▶ [WHAT IS EXPECTED]: Rewrite the records below as a Markdown table with the columns Row and Line. Number each nonblank line in order in the Row column, place its text in the Line column, and omit blank lines.

▶ [ENTRIES SUPPLIED]:
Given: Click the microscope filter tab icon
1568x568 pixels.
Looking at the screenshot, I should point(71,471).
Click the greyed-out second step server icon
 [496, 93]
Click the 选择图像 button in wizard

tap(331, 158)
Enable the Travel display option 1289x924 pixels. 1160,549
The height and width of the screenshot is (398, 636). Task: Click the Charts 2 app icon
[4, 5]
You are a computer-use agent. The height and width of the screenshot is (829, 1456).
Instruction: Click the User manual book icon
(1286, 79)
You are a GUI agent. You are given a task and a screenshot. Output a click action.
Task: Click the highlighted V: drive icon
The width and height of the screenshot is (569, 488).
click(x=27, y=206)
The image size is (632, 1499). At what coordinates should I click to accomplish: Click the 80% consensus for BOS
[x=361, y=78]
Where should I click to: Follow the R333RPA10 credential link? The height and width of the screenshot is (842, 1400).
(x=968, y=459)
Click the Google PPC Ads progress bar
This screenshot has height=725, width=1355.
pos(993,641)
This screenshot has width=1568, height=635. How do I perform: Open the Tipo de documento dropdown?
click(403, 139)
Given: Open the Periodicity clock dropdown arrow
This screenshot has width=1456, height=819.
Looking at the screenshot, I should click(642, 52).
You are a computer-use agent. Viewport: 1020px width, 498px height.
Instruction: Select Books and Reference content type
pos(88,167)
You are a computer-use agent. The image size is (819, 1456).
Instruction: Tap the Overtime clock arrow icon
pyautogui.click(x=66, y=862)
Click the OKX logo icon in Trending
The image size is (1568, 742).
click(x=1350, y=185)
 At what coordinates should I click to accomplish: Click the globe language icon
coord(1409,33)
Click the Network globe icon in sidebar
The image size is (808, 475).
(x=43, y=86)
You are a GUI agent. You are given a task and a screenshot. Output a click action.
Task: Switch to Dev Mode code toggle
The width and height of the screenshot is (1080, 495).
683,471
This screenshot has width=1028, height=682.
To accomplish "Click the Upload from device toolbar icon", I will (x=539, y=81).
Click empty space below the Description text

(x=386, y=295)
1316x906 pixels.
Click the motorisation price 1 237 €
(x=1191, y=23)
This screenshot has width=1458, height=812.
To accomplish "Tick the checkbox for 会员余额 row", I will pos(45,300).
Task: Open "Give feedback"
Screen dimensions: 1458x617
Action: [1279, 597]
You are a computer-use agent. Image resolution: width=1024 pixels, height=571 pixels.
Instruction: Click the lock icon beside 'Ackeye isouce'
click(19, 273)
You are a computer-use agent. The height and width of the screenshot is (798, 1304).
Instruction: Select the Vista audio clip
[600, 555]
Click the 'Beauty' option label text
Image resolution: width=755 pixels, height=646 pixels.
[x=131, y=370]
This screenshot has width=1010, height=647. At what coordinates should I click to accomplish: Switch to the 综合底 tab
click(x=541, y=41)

▶ [SOLUTION FOR THIS EXERCISE]:
| Row | Line |
|---|---|
| 1 | Given: Click the microscope filter tab icon |
| 2 | 1568x568 pixels. |
| 3 | Looking at the screenshot, I should point(71,471). |
| 4 | Click the greyed-out second step server icon |
| 5 |  [496, 93] |
| 6 | Click the 选择图像 button in wizard |
| 7 | tap(331, 158) |
| 8 | Enable the Travel display option 1289x924 pixels. 1160,549 |
| 9 | The height and width of the screenshot is (398, 636). Task: Click the Charts 2 app icon |
| 10 | [4, 5] |
| 11 | You are a computer-use agent. The height and width of the screenshot is (829, 1456). |
| 12 | Instruction: Click the User manual book icon |
| 13 | (1286, 79) |
| 14 | You are a GUI agent. You are given a task and a screenshot. Output a click action. |
| 15 | Task: Click the highlighted V: drive icon |
| 16 | The width and height of the screenshot is (569, 488). |
| 17 | click(x=27, y=206) |
| 18 | The image size is (632, 1499). At what coordinates should I click to accomplish: Click the 80% consensus for BOS |
| 19 | [x=361, y=78] |
| 20 | Where should I click to: Follow the R333RPA10 credential link? The height and width of the screenshot is (842, 1400). |
| 21 | (x=968, y=459) |
| 22 | Click the Google PPC Ads progress bar |
| 23 | This screenshot has height=725, width=1355. |
| 24 | pos(993,641) |
| 25 | This screenshot has width=1568, height=635. How do I perform: Open the Tipo de documento dropdown? |
| 26 | click(403, 139) |
| 27 | Given: Open the Periodicity clock dropdown arrow |
| 28 | This screenshot has width=1456, height=819. |
| 29 | Looking at the screenshot, I should click(642, 52). |
| 30 | You are a computer-use agent. Viewport: 1020px width, 498px height. |
| 31 | Instruction: Select Books and Reference content type |
| 32 | pos(88,167) |
| 33 | You are a computer-use agent. The image size is (819, 1456). |
| 34 | Instruction: Tap the Overtime clock arrow icon |
| 35 | pyautogui.click(x=66, y=862) |
| 36 | Click the OKX logo icon in Trending |
| 37 | The image size is (1568, 742). |
| 38 | click(x=1350, y=185) |
| 39 |  At what coordinates should I click to accomplish: Click the globe language icon |
| 40 | coord(1409,33) |
| 41 | Click the Network globe icon in sidebar |
| 42 | The image size is (808, 475). |
| 43 | (x=43, y=86) |
| 44 | You are a GUI agent. You are given a task and a screenshot. Output a click action. |
| 45 | Task: Switch to Dev Mode code toggle |
| 46 | The width and height of the screenshot is (1080, 495). |
| 47 | 683,471 |
| 48 | This screenshot has width=1028, height=682. |
| 49 | To accomplish "Click the Upload from device toolbar icon", I will (x=539, y=81). |
| 50 | Click empty space below the Description text |
| 51 | (x=386, y=295) |
| 52 | 1316x906 pixels. |
| 53 | Click the motorisation price 1 237 € |
| 54 | (x=1191, y=23) |
| 55 | This screenshot has width=1458, height=812. |
| 56 | To accomplish "Tick the checkbox for 会员余额 row", I will pos(45,300). |
| 57 | Task: Open "Give feedback" |
| 58 | Screen dimensions: 1458x617 |
| 59 | Action: [1279, 597] |
| 60 | You are a computer-use agent. Image resolution: width=1024 pixels, height=571 pixels. |
| 61 | Instruction: Click the lock icon beside 'Ackeye isouce' |
| 62 | click(19, 273) |
| 63 | You are a computer-use agent. The height and width of the screenshot is (798, 1304). |
| 64 | Instruction: Select the Vista audio clip |
| 65 | [600, 555] |
| 66 | Click the 'Beauty' option label text |
| 67 | Image resolution: width=755 pixels, height=646 pixels. |
| 68 | [x=131, y=370] |
| 69 | This screenshot has width=1010, height=647. At what coordinates should I click to accomplish: Switch to the 综合底 tab |
| 70 | click(x=541, y=41) |